YOUR OBJECTIVE
Would you retype exactly the lines from the one holding "At what coordinates" through the last line of the listing, and only those, without pictures?

* * *

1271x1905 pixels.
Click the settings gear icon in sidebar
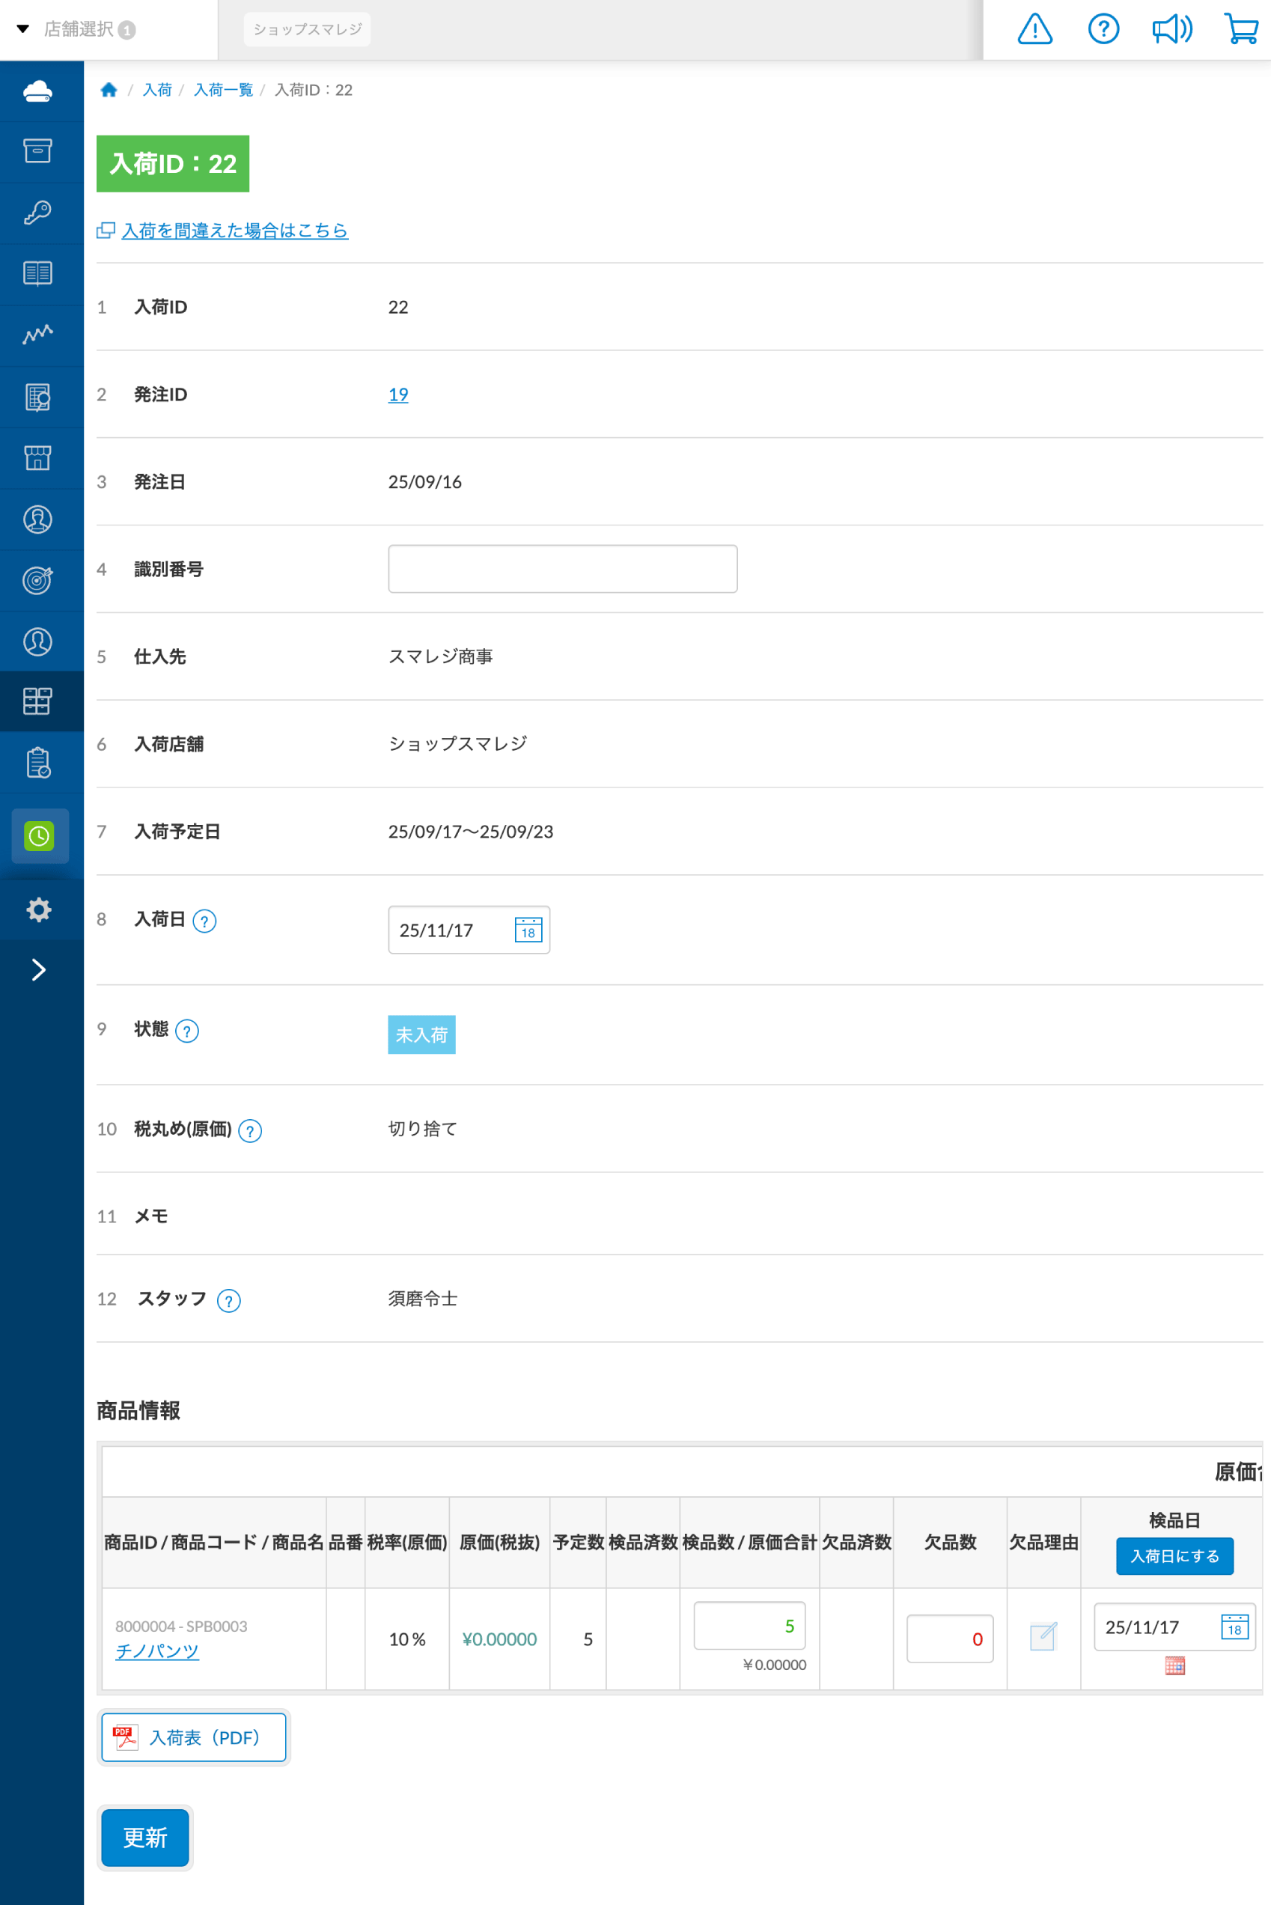click(x=38, y=910)
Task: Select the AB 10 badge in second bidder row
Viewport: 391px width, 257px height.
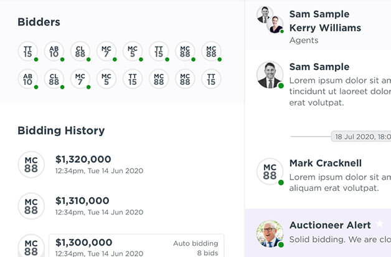Action: click(x=27, y=79)
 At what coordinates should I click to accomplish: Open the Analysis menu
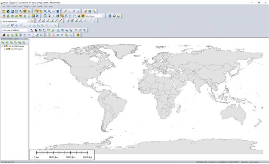[27, 6]
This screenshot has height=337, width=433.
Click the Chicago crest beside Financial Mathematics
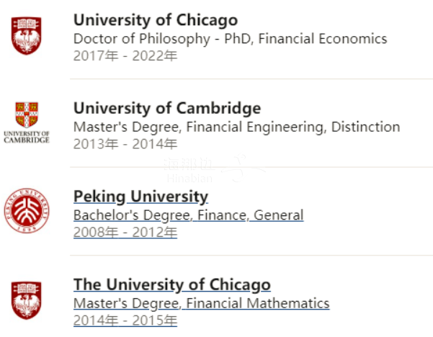(x=26, y=300)
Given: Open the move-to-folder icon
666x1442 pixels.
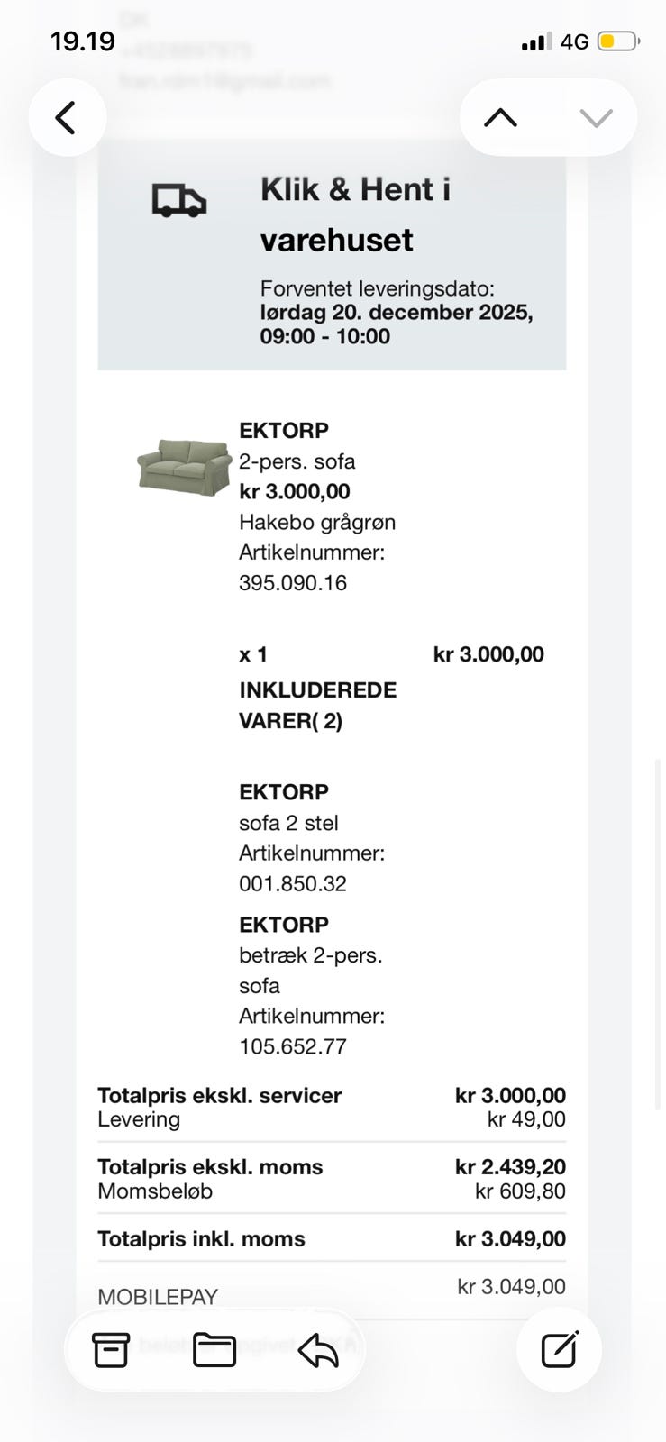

* * *

RESPONSE TO THIS TASK
 At what coordinates should I click to accomplish: Open the Analysis menu
[27, 6]
This screenshot has height=337, width=433.
Click the Chicago crest beside Financial Mathematics
(x=26, y=300)
Given: Open the move-to-folder icon
666x1442 pixels.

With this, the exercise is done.